FIG. 2.

Turnover of an Ste3-Ub fusion protein in the endocytosis-defective mutants. A 2-h period of GAL1-driven expression of Ste3-Ub (A) or Ste3p (B) was induced in wild-type (wt) or end mutant yeast cultures with galactose addition and terminated with glucose addition. Fifteen minutes prior to glucose addition, cultures were shifted from 25 to 37°C. Coincident with the glucose addition (0-h time point) and at the indicated glucose chase time points, culture aliquots were removed and treated with energy poisons (see Materials and Methods). Extracts were then prepared, and the loss of the Ste3 antigen was monitored by Western blotting with Ste3p-specific antibodies. (A) Ste3-Ub turnover. Wild-type and end mutant MATα GAL1-STE3-UB strains from two different strain backgrounds were used. Strains in the end4-1 background (top panel) included wild-type (NDY990), end4-1 (NDY991), pep4Δ (NDY992), akr1Δ (NDY1011), vrp1Δ (NDY1042), and end3Δ (NDY1076) strains. NDY343 (ste3Δ) was included as control for the specificity of Ste3p antibodies.

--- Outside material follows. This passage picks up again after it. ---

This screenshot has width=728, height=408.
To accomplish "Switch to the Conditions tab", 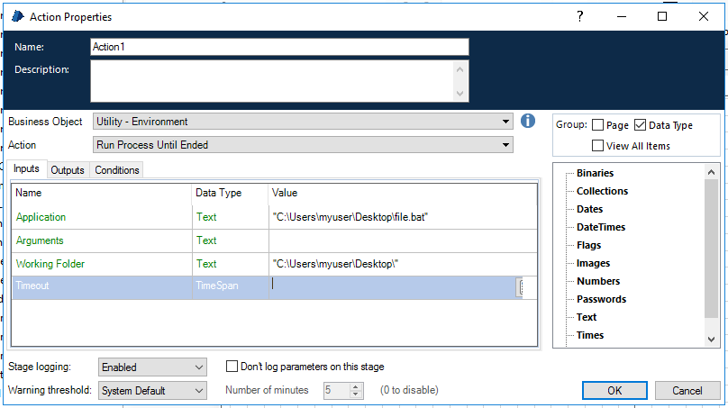I will [x=117, y=170].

Strains in the yck1Δ yck2^ts background (bottom panel) included wild-type (NDY1012), end3Δ (NDY1074), yck1Δ yck2^ts (NDY1090), akr1Δ (NDY1085), akr1Δ pep4Δ (NDY1218), and yck1Δ yck2^ts pep4Δ (NDY1223) strains. The high level of Ste3-Ub protein apparent in NDY992 cells (pep4Δ) likely reflects the augmented growth rate of this strain relative to the isogenic wild-type strain seen in raffinose- and/or galactose-containing culture media, not to the pep4 turnover blockade: the end mutants in which turnover is blocked (e.g., end3, end4, vrp1, yck^ts, and akr1 mutants) do not have similar levels of Ste3-Ub protein over accumulation. (B) Ste3p turnover in wild-type and end mutant cells. Four isogenic MATα GAL1-STE3 strains were used for this analysis, i.e., wild-type (NDY877), yck1Δ yck2^ts (NDY913), akr1Δ (NDY1083), and end3Δ (NDY1118) strains.